ANAHEIM, Calif. -- Jered Weaver and John Lackey hooked up in a pitching duel that pitted former teammates against one another. There was no animosity, with Weaver crediting Lackey for helping him develop and Lackey playing the part of proud big brother.
"He got me the first time we matched up and it was nice to be able to even it up," Weaver said. "He did a lot of great things for the Angels and for me. He kind of took me under his wing and taught me a lot of things."
Weaver (3-4) allowed five hits, struck out six and walked two in 6 2/3 innings.
"That's my boy," Lackey said. "He's become a great pitcher in the league and he's fun to watch. He was pretty good when he got here. I mean, he started off like 9-0 or something (as a rookie). We discussed more things off the field, preparation-wise, than pitching stuff. He had that down pretty good from the start."
Lackey (6-6) entered the game on a roll, with a 3-0 record and a 2.17 ERA over his previous four starts. He struck out nine in seven innings and was charged with two runs and five hits.

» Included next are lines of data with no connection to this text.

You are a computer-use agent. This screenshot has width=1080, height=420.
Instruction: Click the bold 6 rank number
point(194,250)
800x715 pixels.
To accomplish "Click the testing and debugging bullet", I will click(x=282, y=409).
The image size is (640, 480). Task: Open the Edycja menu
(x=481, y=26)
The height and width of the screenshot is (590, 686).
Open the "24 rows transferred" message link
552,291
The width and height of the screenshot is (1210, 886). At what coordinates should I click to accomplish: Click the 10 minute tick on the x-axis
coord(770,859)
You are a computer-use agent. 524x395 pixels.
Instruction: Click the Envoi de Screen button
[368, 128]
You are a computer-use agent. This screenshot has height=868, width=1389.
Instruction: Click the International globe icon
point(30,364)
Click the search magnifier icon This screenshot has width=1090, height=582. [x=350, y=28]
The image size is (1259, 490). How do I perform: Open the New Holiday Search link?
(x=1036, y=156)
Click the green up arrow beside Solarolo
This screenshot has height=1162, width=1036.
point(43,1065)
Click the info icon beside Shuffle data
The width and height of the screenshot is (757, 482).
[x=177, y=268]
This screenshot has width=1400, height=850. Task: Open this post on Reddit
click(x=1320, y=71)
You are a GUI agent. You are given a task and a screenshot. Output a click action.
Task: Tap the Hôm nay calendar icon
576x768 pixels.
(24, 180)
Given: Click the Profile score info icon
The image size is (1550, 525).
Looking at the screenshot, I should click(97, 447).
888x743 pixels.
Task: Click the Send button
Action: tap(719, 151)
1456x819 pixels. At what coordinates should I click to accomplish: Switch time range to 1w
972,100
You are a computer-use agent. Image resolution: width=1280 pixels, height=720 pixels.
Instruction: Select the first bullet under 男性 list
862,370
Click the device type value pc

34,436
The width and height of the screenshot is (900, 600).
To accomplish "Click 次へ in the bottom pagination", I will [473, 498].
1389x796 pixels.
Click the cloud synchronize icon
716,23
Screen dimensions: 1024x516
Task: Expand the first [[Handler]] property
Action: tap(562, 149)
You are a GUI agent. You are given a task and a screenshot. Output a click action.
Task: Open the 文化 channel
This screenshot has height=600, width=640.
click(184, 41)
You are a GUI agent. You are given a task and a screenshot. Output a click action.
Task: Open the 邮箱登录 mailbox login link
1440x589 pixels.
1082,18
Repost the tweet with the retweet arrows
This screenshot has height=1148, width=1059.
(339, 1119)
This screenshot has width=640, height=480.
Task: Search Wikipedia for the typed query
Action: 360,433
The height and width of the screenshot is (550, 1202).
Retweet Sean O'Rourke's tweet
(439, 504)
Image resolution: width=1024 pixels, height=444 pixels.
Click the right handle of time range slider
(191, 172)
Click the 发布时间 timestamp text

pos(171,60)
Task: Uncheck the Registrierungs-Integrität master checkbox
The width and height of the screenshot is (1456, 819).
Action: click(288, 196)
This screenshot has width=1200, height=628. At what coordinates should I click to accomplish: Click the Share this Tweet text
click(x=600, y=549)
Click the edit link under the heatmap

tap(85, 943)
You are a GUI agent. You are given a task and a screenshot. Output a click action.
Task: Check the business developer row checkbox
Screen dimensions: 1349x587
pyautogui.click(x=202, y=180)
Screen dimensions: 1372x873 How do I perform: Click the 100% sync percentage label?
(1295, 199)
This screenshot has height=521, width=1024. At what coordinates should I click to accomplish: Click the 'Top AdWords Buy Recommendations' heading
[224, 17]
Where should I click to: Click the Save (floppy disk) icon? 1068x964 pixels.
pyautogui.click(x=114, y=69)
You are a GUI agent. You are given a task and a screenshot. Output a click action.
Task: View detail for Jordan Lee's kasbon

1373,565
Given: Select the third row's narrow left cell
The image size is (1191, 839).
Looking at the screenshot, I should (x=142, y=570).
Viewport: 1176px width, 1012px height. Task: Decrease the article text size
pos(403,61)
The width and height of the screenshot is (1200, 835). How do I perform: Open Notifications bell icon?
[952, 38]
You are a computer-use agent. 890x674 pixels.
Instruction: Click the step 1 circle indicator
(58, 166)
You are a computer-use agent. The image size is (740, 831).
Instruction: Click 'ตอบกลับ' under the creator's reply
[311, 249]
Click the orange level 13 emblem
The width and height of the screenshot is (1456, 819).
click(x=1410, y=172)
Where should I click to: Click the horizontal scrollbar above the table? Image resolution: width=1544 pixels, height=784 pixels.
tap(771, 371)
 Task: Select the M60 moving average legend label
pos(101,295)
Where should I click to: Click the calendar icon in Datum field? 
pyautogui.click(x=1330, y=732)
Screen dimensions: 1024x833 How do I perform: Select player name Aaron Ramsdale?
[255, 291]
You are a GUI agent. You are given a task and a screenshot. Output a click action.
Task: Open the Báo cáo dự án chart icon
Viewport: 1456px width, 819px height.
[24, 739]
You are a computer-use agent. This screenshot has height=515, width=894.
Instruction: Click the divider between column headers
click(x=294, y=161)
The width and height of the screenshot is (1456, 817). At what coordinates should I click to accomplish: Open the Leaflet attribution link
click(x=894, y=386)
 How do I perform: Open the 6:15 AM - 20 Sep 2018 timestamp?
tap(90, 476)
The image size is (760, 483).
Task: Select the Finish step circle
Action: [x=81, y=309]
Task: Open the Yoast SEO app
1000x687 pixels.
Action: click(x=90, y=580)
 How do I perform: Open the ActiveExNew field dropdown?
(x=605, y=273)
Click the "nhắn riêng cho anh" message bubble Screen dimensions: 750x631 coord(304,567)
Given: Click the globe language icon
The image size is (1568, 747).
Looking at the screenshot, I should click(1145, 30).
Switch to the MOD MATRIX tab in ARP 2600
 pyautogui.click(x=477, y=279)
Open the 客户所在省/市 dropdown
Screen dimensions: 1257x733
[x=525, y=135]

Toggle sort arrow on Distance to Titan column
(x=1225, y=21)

"I don't know if I've ever seen John Lackey have better stuff," Angels manager Mike Scioscia said. "Those two guys went pitch-for-pitch. It's the best stuff Jered's had all season."
Ernesto Frieri pitched the ninth to earn his 22nd save in 24 chances.
Weaver gave up back-to-back hits to Jacoby Ellsbury and Daniel Nava to open the game, and then got out of the jam by retiring Dustin Pedroia on a liner to third base, and striking out David Ortiz and former Angel Mike Napoli.
"Stuff like that's going to happen," Weaver said. "You just got to limit the damage."
It was Weaver's first outing since becoming a father on Friday, when he named his first child Aden David Weaver in honor of his late teammate and friend Nick Adenhart.
"In the back of my mind I was anxious to get back over to the hospital," he said. "It'll be fun to pick him up and cuddle with him."
Weaver and his wife, Kristin, will take the baby home on Monday, an off day for the Angels before they open an interleague series in Chicago against the Cubs on Tuesday.
Weaver joked that young Aden would get the game ball, saying, "He deserves this one. He's been gripping pretty hard with his left hand."
As he always does, Weaver scrawled the initials "NA" into the mound before his first pitch of each inning.
"It means a lot to us to be able to keep Nick's memory alive," he said. "We're always thinking about him."
Mike Trout, who will start for the AL in next week's All-Star Game in New York, put the Angels ahead 1-0 in the first with his 15th homer.
Hank Conger made it 2-0 with two outs in the fifth, with his drive landing in the same right field area as Trout's shot.
"The second one, I'd like to have that pitch back for sure," Lackey said. "But the first one was a great player doing great things. It was about 96 and away. A pretty good hitter made a pretty good swing."
Albert Pujols singled with two outs in the sixth and the Red Sox shifted their infield for Josh Hamilton, leaving third base open, which allowed Pujols to take third as Hamilton walked. But Howie Kendrick grounded out to end the threat.
The Red Sox had runners on first and second in the seventh, with Weaver yielding singles to Napoli and Brock Holt before turning it over to Dane De La Rosa, who got Jose Iglesias to fly out to right to end the inning.
The Angels added a run on Mark Trumbo's sacrifice fly in the eighth.